Mais la véritable question concernait la communication de ces informations auprès du grand public et des autres professionnels de santé. "Initialement, on avait pensé aux réseaux sociaux mais cela ne toucherait que les personnes connectées qui ne sont pas nécessairement celles qui en ont le plus besoin..." D'autant que le territoire, de par sa proximité avec la Belgique, compte de nombreux travailleurs étrangers mais aussi beaucoup de travailleurs agricoles venant de Pologne ou du Maghreb, qui peuvent rencontrer plus de difficultés pour contacter un professionnel et avoir un rendez-vous. "Tout le monde achète du pain ou va acheter des médicaments quasiment tous les jours", sourit le généraliste. La CPTS Vallée de la Lys va alors s'inspirer du violentomètre, un outil pour prévenir et sensibiliser contre les violences faites aux femmes, qui avait été imprimé sur les sacs à baguettes dans différents départements de l'Hexagone en collaboration avec des mairies, les préfectures, les collectivités.

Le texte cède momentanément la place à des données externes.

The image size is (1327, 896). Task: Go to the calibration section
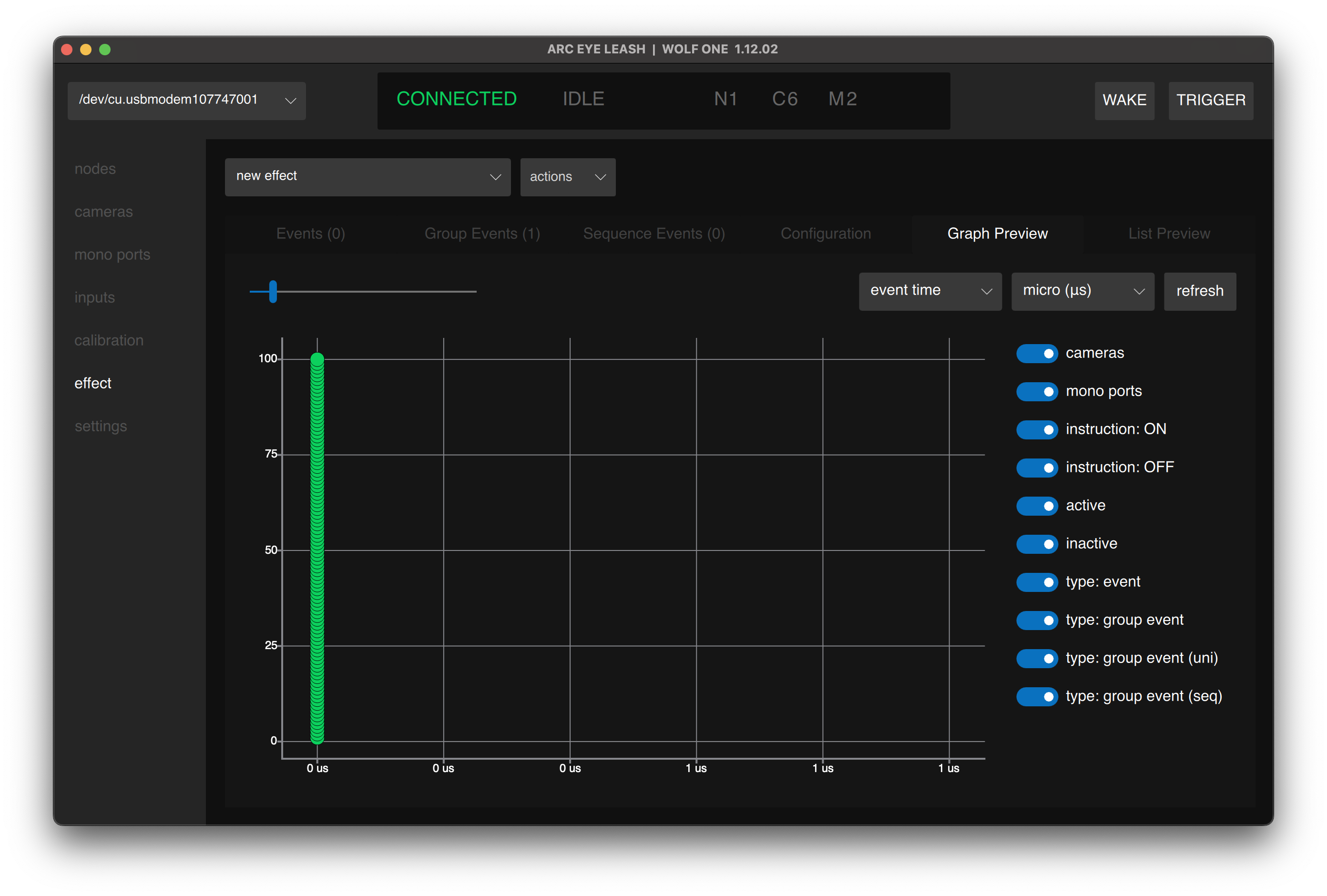pyautogui.click(x=109, y=340)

crédit : CPTS Vallée de la Lys

"Nous avons demandé aux boulangeries de nos neuf communes s'ils étaient d'accord pour distribuer ces sachets, idem pour les pharmaciens." Sur ces sacs, toutes les informations nécessaires : numéro de téléphone de la coordinatrice de la CPTS, adresse du site internet, la référence sur Doctolib, mais aussi les consignes à respecter : contacter son médecin traitant et/ou le cas échéant, composer le 15 pour obtenir des conseils médicaux ou une orientation. "Nous avons trouvé au moins une boulangerie partenaire dans chacune des neuf villes. Même si certaines avaient déjà des contrats engagés sur ces fameux sacs, beaucoup se sont dit très intéressées et partantes. Ils sont le relais de nos actions."

Au total 25.000 sacs à baguette et 25.000 sacs à pharmacie ont été imprimés, soit un total de 50.000 sacs, "ce qui permettra d'avoir du stock et de diffuser les informations sur plusieurs années", souligne le médecin. Des impressions qui auront coûté 4.000 euros à la CPTS, une somme financée grâce à son ACI.